• ABOUT THIS TASK: The range to repeat runs from the line with "1408x840 pixels." to the last line below, both ends included; give it exactly and without pictures.

Dataset entries:
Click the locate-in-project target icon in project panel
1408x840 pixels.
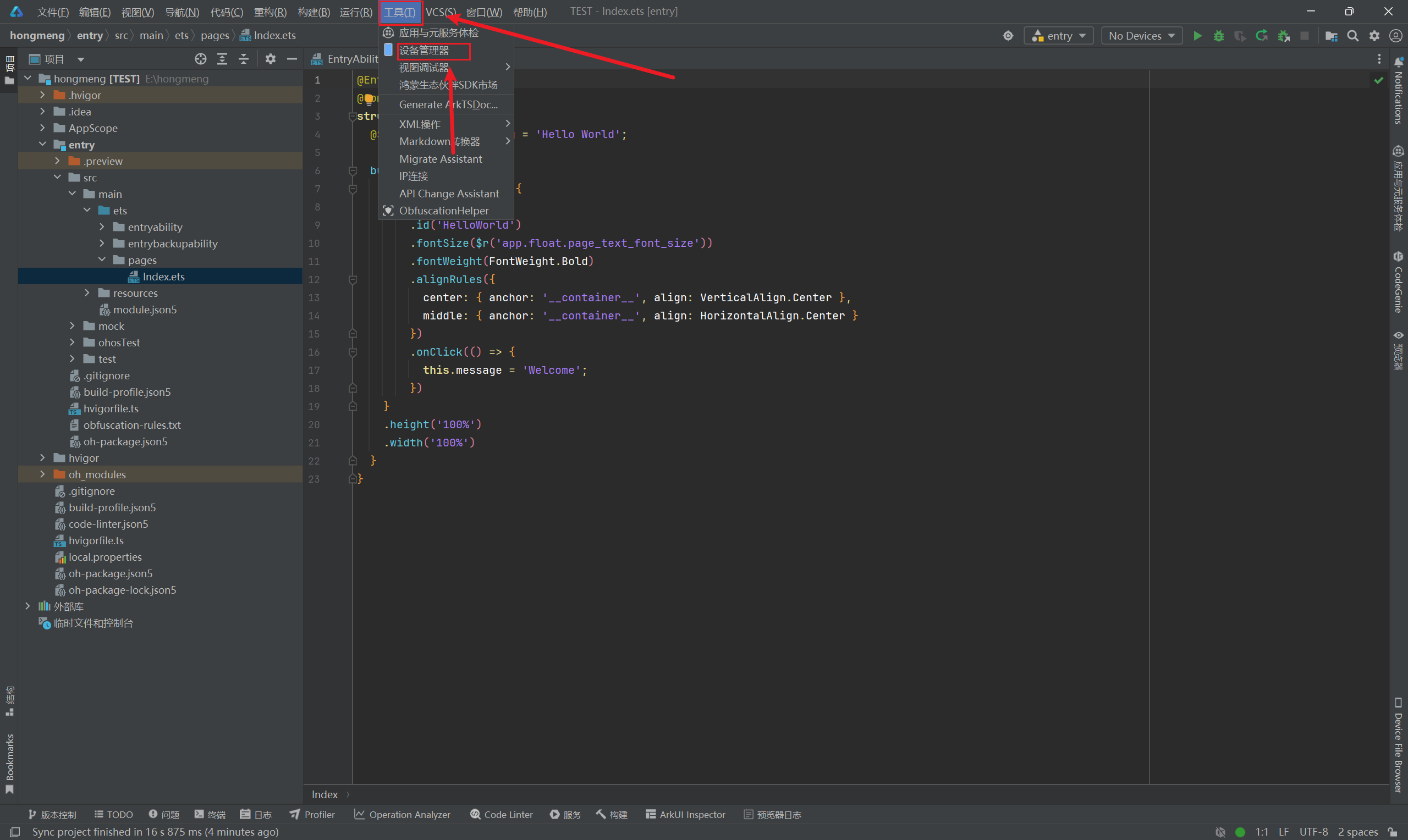pyautogui.click(x=200, y=59)
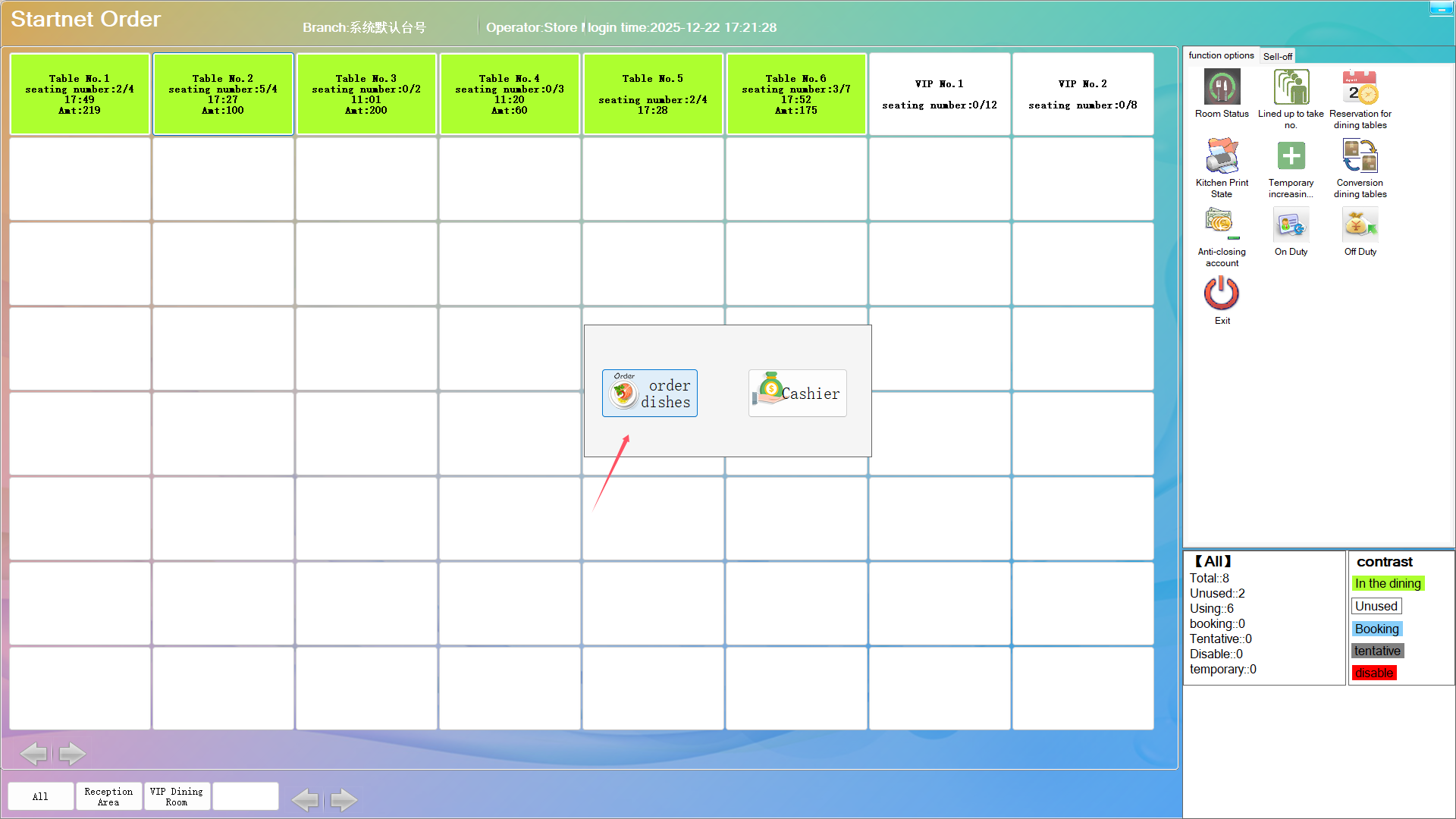
Task: Click the On Duty icon
Action: click(x=1291, y=225)
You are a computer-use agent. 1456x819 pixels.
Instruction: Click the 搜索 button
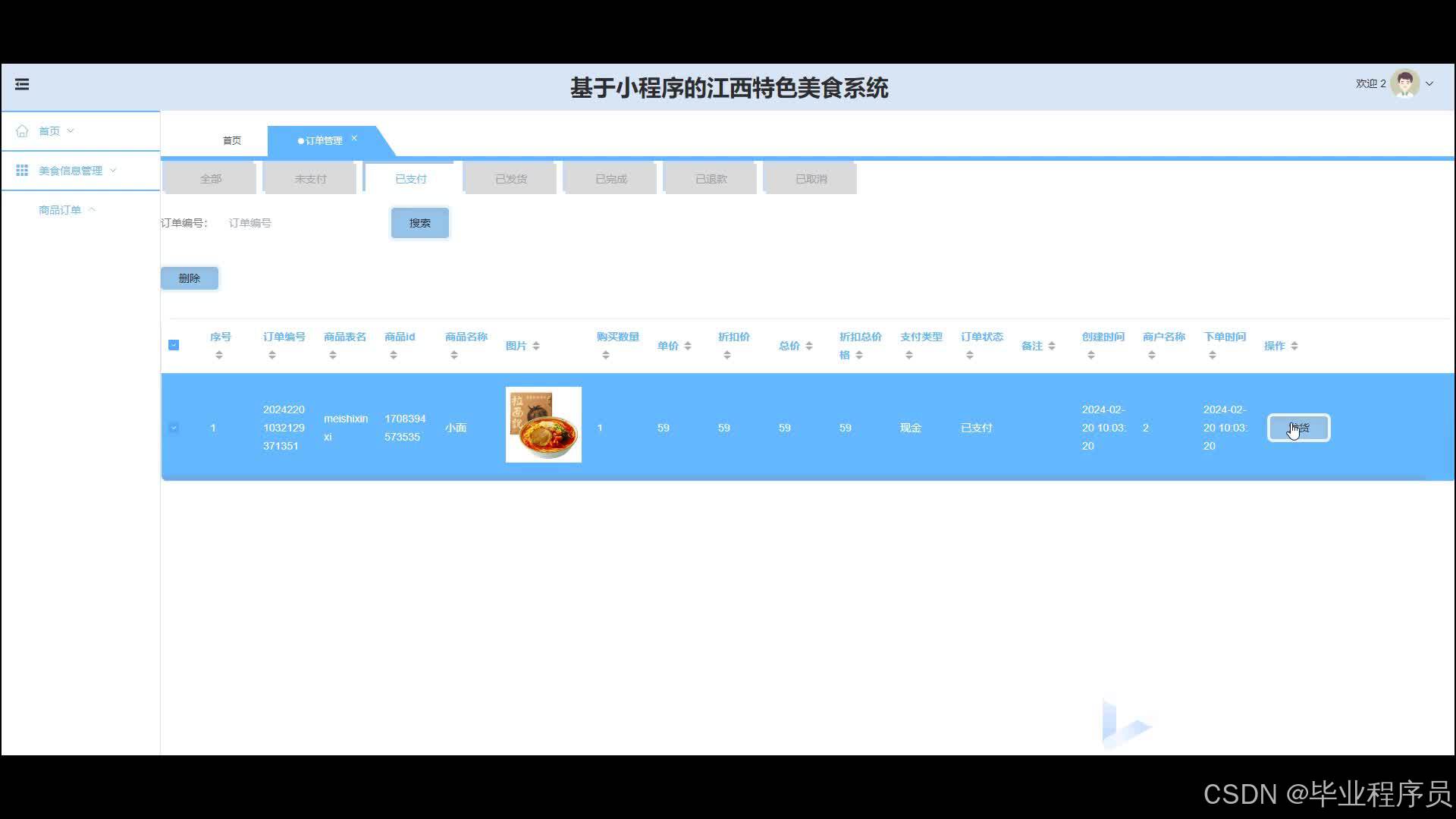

• RESPONSE BELOW:
1408x840 pixels.
pyautogui.click(x=200, y=59)
Task: Click the On Duty icon
Action: click(x=1291, y=225)
You are a computer-use agent. 1456x819 pixels.
Instruction: Click the 搜索 button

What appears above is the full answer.